Bank Demand at BOE Liquidity Operation Surges After Brexit

  • BOE allots 3.1 billion pounds; bids at highest since 2014
  • Mervyn King says central bank is right to provide funds

Banks’ demand for cash surged at the Bank of England’s first liquidity operation since the U.K. voted to leave the European Union, with financial institutions requesting more than double the amount allocated.

At the auction of cash in exchange for collateral, banks were allotted 3.1 billion pounds ($4.1 billion). They bid for 6.3 billion pounds, the highest since the central bank started its revamped repo operations in February 2014. The operation also saw the biggest allocation of money at the central bank’s lowest grade of acceptable collateral.

The indexed long-term repo operation, five days after Britain voted for Brexit, showed that banks mostly bid using so-called Level C collateral, the lowest quality that can be used for such auctions. It includes residential mortgage backed securities, covered bonds and asset-backed debt, and borrowers pay a premium when they use such collateral.

The BOE held four ITLRs this month instead of the usual one as part of plans to with any issues surrounding the referendum. The vote result last week sent the pound and stocks into a two-day slump, with banks among the hardest hit. Stocks gained on Tuesday, with the FTSE-350 Banks Index up 2.7 percent as of 12:40 p.m. London time.

‘Modest Stress’

“It’s becoming more competitive for liquidity and we can see that there are some modest signs of stress outside of the equity prices, where are there are much clearer signs of stress,” Philip Rush, an economist at Nomura International Plc, said in a telephone interview. “This is a higher call for liquidity than the banking system has asked for for a long time, but 3 billion pounds in the grand scheme of things is relatively low. It could have been a lot worse.”

The International Monetary Fund warned before the vote that Brexit could cause a potential credit squeeze if liquidity markets dry up, which could deter spending and investment. Carney pledged last week to provide as much as 250 billion pounds of funding to the financial system if needed.

Taking all four BOE auctions this month, June’s take-up from the BOE now amounts to about 9.2 billion pounds. The average for six-month operations between December 2015 and May 2016 was 3 billion pounds.

The clearing spread paid by banks on the Level C collateral was 20 basis points above the BOE’s benchmark interest rate of 0.5 percent at Tuesday’s operation. That compared with 15 basis points in all the previous auctions since the central bank widened the range of assets accepted in 2014.

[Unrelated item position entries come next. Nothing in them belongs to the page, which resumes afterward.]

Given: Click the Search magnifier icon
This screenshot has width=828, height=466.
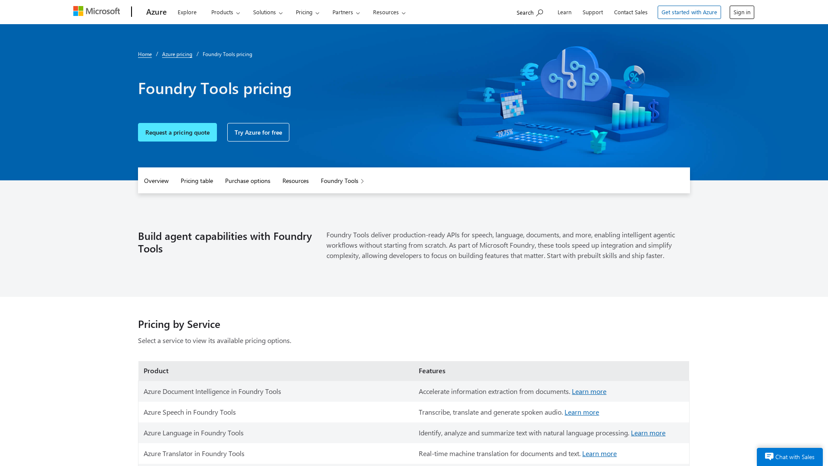Looking at the screenshot, I should 539,13.
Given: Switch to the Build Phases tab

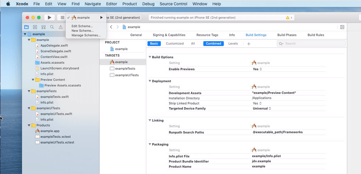Looking at the screenshot, I should point(286,35).
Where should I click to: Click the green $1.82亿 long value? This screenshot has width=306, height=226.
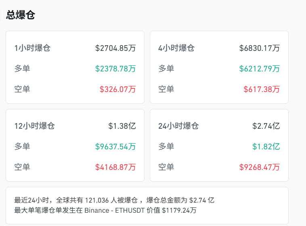(266, 146)
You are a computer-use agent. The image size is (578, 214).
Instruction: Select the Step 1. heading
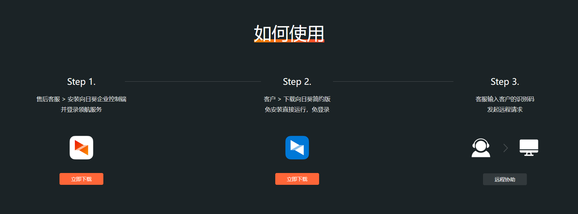81,82
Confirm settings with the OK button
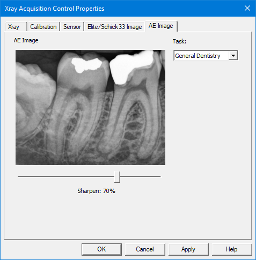 pyautogui.click(x=101, y=249)
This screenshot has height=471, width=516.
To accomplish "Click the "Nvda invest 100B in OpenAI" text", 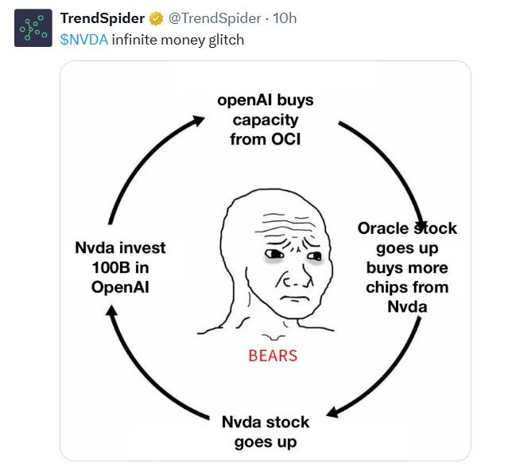I will (x=120, y=267).

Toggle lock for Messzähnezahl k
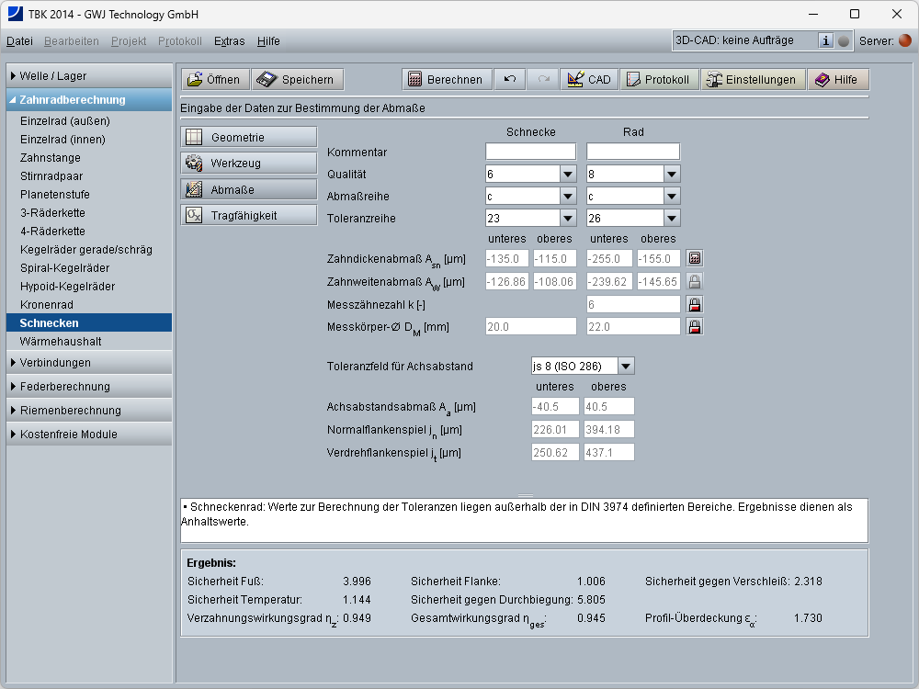(x=695, y=304)
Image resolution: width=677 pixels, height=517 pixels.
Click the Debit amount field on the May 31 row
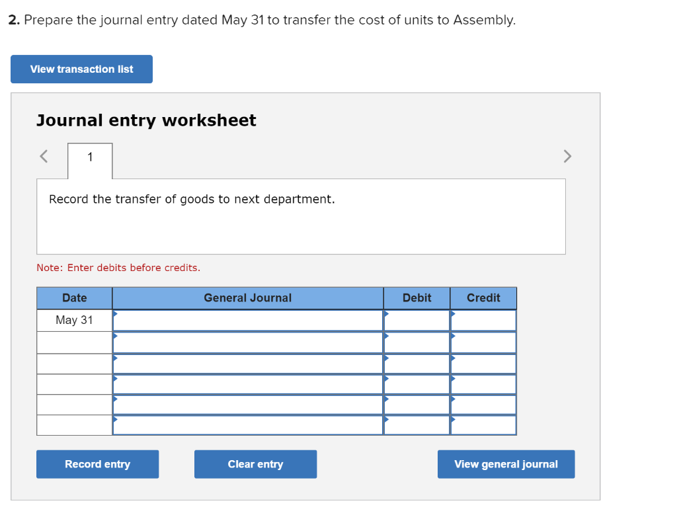tap(417, 320)
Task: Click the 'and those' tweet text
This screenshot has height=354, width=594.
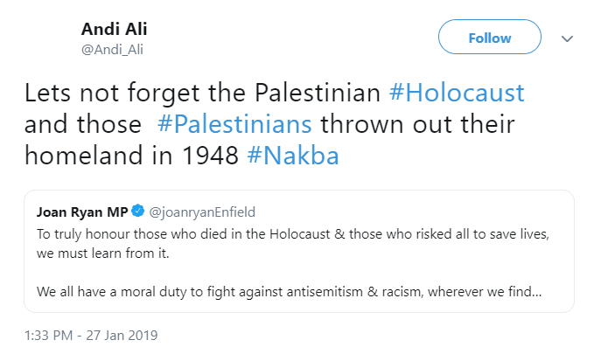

The premium on bonds backed by prime U.K. mortgages rose to the highest above benchmark rates in almost four years after the EU vote, according to JPMorgan Chase & Co. The average additional yield demanded by investors increased 22 basis points to 75 basis points on Friday and remained close to that level on Tuesday, the data show.

“I think it’s a sign of caution, that people want to find themselves in a position where they know they will have access to liquidity, and to lock that it in in advance, so they can’t be caught out unexpectedly,” former BOE Governor Mervyn King said in a Bloomberg Television interview after the auction. “The bank has rightly provided that.”